Janis JASON, et al., appellants, v. TOWN OF NORTH HEMPSTEAD, respondent, et al., defendants.

Decided: April 28, 2009

WILLIAM F. MASTRO, J.P., MARK C. DILLON, JOSEPH COVELLO, and THOMAS A. DICKERSON, JJ. Bergman, Bergman, Goldberg & Lamonsoff, LLP (Pollack, Pollack, Isaac & De Cicco, New York, N.Y. [Brian J. Isaac and Diane K. Toner], of counsel), for appellants. Richard S. Finkel, Town Attorney, Manhasset, N.Y. (William J. Gillman of counsel), for respondent.

In an action to recover damages for personal injuries, etc., the plaintiffs appeal, as limited by their brief, from so much of an order of the Supreme Court, Nassau County (Cozzens, J.), entered November 26, 2007, as granted that branch of the motion of the defendant Town of North Hempstead which was for summary judgment dismissing the complaint insofar as asserted against it.

ORDERED that the order is affirmed insofar as appealed from, with costs.

The plaintiff Janis Jason (hereinafter the injured plaintiff) allegedly was injured when, as she stepped off of a sidewalk and onto a street maintained by the defendant Town of North Hempstead, she slipped and fell on a sloped concrete “gutter slab” on the street.   Subsequently, alleging, among other things, that the gutter slab constituted a dangerous condition, the injured plaintiff and her husband, suing derivatively, commenced the instant personal injury action against, among others, the Town.

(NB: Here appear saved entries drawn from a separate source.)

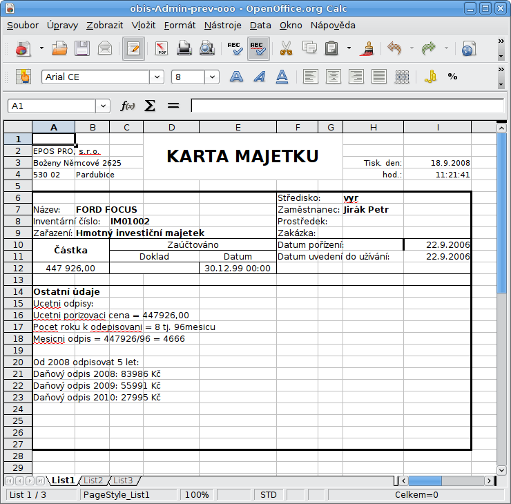Toggle AutoSpellcheck in the toolbar
Image resolution: width=511 pixels, height=504 pixels.
click(258, 49)
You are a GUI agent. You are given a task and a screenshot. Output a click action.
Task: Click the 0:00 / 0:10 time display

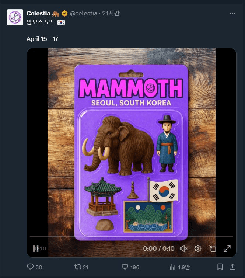pyautogui.click(x=159, y=249)
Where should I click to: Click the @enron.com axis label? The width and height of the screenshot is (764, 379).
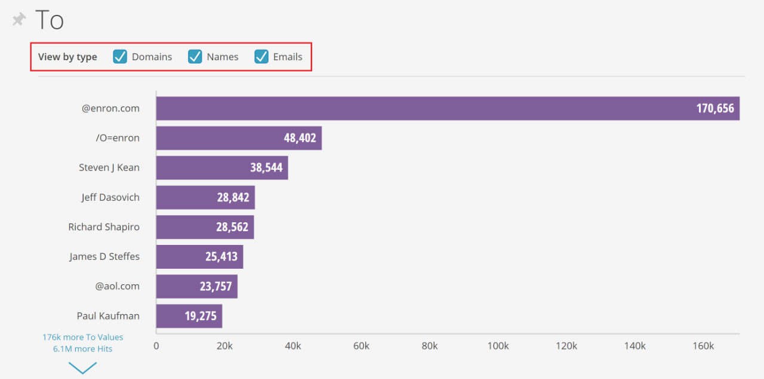pos(111,108)
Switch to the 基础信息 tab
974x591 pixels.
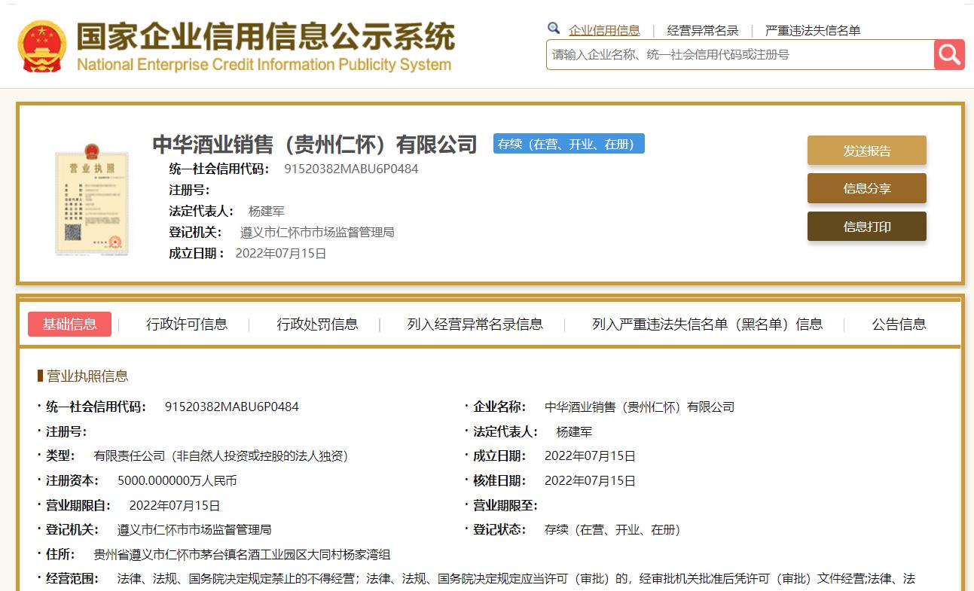coord(69,324)
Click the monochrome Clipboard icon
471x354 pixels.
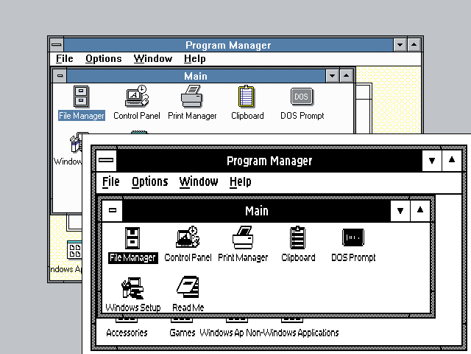(298, 238)
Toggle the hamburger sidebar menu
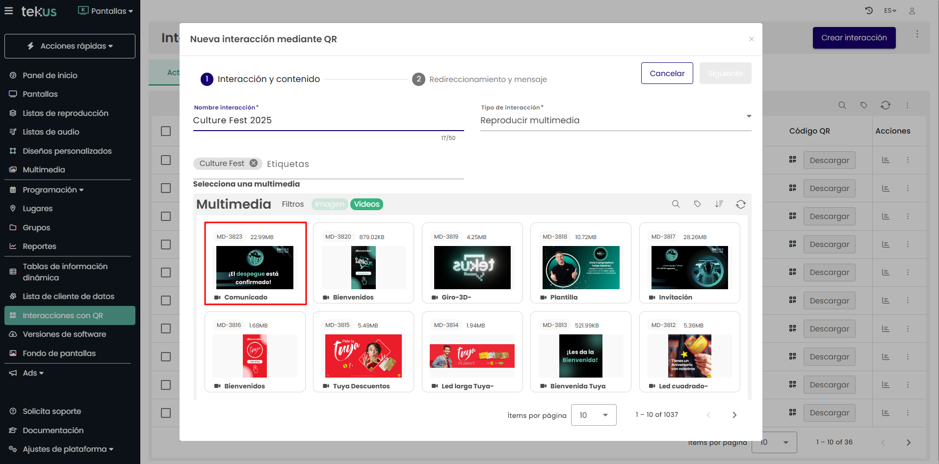The width and height of the screenshot is (939, 464). [9, 11]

 On its motion, inter alia, for summary judgment dismissing the complaint insofar as asserted against it, the Town made a prima facie showing of entitlement to judgment as a matter of law by providing evidence demonstrating that it lacked prior written notice of the allegedly dangerous condition, as required by North Hempstead Code § 26-1 (see Smith v. Village of Rockville Centre, 57 A.D.3d 649, 650, 870 N.Y.S.2d 67).   In opposition, the plaintiffs failed to raise a triable issue of fact as to whether the Town received prior written notice, or as to the applicability of either of the “two recognized exceptions to the prior written notice requirement” (McCarthy v. City of White Plains, 54 A.D.3d 828, 829-830, 863 N.Y.S.2d 500;  see Amabile v. City of Buffalo, 93 N.Y.2d 471, 474, 693 N.Y.S.2d 77, 715 N.E.2d 104).   Although the plaintiffs attempted to raise an issue of fact as to the applicability of the “affirmative negligence exception,” they failed to provide any evidence tending to show that the allegedly dangerous condition was created through an affirmative act of negligence of the Town, and that such act immediately resulted in that condition's existence (see Yarborough v. City of New York, 10 N.Y.3d 726, 728, 853 N.Y.S.2d 261, 882 N.E.2d 873;  Oboler v. City of New York, 8 N.Y.3d 888, 889, 832 N.Y.S.2d 871, 864 N.E.2d 1270;  San Marco v. Village/Town of Mt. Kisco, 57 A.D.3d 874, 876-77, 871 N.Y.S.2d 236).   Furthermore, although the plaintiffs attempted to raise an issue of fact as to the applicability of the “special use exception,” they failed to demonstrate that the gutter slab conferred a special benefit upon the Town (see Loiaconi v. Village of Tarrytown, 36 A.D.3d 864, 865, 829 N.Y.S.2d 191;  Lopez v. G & J Rudolph Inc., 20 A.D.3d 511, 513, 799 N.Y.S.2d 254;   Braunstein v. County of Nassau, 294 A.D.2d 323, 741 N.Y.S.2d 565;  Barnes v. City of Mount Vernon, 245 A.D.2d 407, 408, 666 N.Y.S.2d 206;  Vise v. County of Suffolk, 207 A.D.2d 341, 342, 615 N.Y.S.2d 429).   Accordingly, the Supreme Court properly granted that branch of the Town's motion which was for summary judgment dismissing the complaint insofar as asserted against the Town.